====== Исходный текст ======

Показался перед оркестром Прокофьев, послышались те самые «посвистывания и побрякивания», которые так нравились самому композитору, занавес пошел вверх, и Шут начал являть свои шутки парижской публике. Постановка была красочной, «под лубок», танцовщики были в ударе, Прокофьев со своей несколько механической манерой дирижировать вел спектакль без всяких затруднений от картины к картине непрерывно — краткие паузы на сцене для занавеса и перемены декораций были заполнены музыкальными антрактами, вновь сочиненными композитором специально для этой цели, — и вот уже отзвучал заключительный танец — последний номер балетного действия.

Зал ликует! — успех полный, Дягилев упивается очередной удачей, возбужденно-радостный композитор принимает поздравления и выходит на сцену — такой, каким описала его Лина: «поразительно тонкий и худой, можно было подумать, что он сломается пополам, кланяясь публике». Зал отшумел, хлопнули пробки шампанского, выпитого в тот же вечер на Монмартре — в сердце артистического Парижа, и утром газеты огромными заголовками возвестили «ОТКРЫТИЕ ПРОКОФЬЕВА!».

Иначе было в Лондоне. Чопорный Лондон, правда, тоже не устоял перед «Шутом» во время первого спектакля, и публика осталась довольной, однако приговор критики был почти единодушен:

— Балетная бессмысленность!

— Глупая, детская музыка!

— Заткнуть уши и не слышать!

Прокофьев констатировал, что «английские критики самые невежливые на свете, и им под пару только, пожалуй, американские». Но как бы то ни было, а «Шут» остался большой удачей — не только творческой, каких у композитора было уже так много, но и серьезной удачей жизненной, которой так недоставало все эти годы!

Наступило лето, и вместе с матерью — больной, перенесшей операцию глаз и все же почти совсем слепой, Прокофьев некоторое время живет на побережье Франции — в Бретани. Казалось бы, после всех волнений последних месяцев надо бы отдохнуть в полной безмятежности, но этому стремительному человеку такое, кажется, было недоступно по самой его природе. Здесь, в Бретани, он завершает замысел, который в набросках существовал еще в России: это знаменитый Третий концерт для фортепиано с оркестром. Третий — и как будто «впервые» сочиненный Прокофьевым в жанре, в котором дважды проявил себя композитором «дерзкого» стиля: впервые его концерт столь глубок и сочен и обретает неслыханную прежде у Прокофьева широту и проникновенность, а в то же время над всею музыкой властвует знакомая прокофьевская отвага упругого ритма, захватывающей неудержимой динамики.

====== Исходные данные ======

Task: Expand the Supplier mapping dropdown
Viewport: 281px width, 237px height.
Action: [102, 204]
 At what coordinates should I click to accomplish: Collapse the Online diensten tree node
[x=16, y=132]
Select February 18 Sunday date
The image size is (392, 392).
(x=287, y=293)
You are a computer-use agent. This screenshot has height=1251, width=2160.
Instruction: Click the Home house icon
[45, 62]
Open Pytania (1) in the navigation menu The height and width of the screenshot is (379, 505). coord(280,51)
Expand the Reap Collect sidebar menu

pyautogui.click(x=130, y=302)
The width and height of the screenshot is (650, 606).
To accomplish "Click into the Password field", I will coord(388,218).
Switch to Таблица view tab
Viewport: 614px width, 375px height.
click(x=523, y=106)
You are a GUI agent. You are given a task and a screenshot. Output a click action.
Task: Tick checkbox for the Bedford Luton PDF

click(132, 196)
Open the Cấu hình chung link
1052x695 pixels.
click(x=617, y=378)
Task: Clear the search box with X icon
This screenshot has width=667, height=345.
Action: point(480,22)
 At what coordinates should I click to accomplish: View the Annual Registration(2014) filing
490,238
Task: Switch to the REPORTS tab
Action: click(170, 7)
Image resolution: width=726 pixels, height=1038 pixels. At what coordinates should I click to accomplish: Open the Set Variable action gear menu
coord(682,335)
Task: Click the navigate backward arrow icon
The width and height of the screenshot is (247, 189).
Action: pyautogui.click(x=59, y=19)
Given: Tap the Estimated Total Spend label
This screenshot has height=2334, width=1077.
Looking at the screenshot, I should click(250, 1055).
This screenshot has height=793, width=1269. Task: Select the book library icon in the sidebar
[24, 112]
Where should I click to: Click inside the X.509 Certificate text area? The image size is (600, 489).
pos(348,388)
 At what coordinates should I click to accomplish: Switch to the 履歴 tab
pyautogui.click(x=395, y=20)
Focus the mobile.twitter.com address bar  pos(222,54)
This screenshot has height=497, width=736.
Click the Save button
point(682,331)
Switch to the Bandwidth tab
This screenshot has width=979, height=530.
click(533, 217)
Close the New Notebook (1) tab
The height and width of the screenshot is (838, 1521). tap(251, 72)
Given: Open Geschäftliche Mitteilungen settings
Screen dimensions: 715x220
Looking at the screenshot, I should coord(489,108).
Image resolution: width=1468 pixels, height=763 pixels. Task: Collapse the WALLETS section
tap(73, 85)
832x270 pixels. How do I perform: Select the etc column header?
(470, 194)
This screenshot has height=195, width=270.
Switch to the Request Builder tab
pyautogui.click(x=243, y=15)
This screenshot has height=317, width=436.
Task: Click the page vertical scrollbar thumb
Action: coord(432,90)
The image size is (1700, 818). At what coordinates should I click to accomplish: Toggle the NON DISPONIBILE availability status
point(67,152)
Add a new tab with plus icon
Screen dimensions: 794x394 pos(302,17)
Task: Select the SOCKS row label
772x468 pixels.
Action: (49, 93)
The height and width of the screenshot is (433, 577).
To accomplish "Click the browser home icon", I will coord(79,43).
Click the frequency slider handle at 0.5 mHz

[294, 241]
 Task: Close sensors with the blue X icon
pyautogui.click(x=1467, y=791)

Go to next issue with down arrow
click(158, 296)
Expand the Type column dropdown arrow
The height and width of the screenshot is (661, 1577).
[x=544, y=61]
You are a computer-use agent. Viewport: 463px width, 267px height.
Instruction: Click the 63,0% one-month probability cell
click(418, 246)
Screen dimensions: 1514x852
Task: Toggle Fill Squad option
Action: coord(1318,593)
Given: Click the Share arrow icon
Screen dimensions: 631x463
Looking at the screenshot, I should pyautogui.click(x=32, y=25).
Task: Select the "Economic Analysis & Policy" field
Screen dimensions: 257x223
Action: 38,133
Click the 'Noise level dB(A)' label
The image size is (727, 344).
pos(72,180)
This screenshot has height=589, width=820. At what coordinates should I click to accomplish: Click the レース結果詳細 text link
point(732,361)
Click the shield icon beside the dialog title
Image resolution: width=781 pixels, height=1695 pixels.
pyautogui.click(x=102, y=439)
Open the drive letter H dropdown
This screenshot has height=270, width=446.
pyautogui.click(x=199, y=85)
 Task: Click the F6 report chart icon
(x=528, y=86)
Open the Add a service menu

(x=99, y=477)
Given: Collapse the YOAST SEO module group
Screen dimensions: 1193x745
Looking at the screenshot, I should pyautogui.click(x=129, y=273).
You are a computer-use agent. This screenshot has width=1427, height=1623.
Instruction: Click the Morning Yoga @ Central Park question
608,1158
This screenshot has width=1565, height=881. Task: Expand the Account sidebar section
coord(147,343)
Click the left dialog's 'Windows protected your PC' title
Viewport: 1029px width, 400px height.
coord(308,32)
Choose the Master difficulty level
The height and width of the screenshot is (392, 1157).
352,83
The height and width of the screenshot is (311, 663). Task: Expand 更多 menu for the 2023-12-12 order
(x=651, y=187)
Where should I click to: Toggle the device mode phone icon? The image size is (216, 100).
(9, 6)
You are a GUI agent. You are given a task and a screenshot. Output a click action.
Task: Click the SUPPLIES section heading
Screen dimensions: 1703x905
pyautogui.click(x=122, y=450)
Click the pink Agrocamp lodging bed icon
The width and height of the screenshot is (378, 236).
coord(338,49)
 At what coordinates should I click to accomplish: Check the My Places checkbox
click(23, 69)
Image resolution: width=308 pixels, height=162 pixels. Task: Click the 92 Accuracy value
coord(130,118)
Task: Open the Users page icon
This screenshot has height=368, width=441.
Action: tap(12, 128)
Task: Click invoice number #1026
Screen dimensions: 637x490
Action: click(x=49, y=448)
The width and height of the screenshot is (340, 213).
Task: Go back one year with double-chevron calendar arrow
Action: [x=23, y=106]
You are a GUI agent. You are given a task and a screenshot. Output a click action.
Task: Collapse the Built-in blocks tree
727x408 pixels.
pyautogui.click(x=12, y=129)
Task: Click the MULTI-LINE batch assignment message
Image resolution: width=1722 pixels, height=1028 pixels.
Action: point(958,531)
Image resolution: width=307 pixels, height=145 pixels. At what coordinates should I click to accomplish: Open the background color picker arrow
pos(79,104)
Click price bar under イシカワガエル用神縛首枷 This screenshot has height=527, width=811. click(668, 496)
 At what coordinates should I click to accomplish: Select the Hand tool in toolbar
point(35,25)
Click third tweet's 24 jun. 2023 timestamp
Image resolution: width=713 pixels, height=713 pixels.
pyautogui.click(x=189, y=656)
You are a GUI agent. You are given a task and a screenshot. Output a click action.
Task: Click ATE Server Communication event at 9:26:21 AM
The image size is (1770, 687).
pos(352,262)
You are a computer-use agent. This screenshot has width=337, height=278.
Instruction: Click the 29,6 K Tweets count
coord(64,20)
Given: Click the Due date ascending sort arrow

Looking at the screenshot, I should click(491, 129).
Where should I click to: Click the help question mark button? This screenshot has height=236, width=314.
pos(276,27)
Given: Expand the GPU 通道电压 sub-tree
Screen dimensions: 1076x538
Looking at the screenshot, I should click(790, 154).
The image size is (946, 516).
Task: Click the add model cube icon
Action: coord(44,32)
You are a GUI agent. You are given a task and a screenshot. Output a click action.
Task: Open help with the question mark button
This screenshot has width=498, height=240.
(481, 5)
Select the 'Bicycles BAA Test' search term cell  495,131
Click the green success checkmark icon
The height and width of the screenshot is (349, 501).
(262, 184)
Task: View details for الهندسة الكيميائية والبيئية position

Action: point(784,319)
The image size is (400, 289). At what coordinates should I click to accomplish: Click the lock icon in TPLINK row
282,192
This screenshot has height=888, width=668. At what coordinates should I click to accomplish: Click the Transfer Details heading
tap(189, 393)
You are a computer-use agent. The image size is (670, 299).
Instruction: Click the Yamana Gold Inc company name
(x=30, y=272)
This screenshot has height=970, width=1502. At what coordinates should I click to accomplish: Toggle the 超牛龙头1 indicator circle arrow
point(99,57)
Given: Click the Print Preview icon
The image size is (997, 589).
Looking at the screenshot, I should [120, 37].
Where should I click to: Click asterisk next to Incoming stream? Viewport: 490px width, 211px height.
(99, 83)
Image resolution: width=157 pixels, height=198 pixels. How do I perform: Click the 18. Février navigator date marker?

======

> [Задание] Где, согласно отрывку о Прокофьеве, композитор завершил Третий концерт для фортепиано с оркестром?

> [Полное решение] В Бретани, на побережье Франции.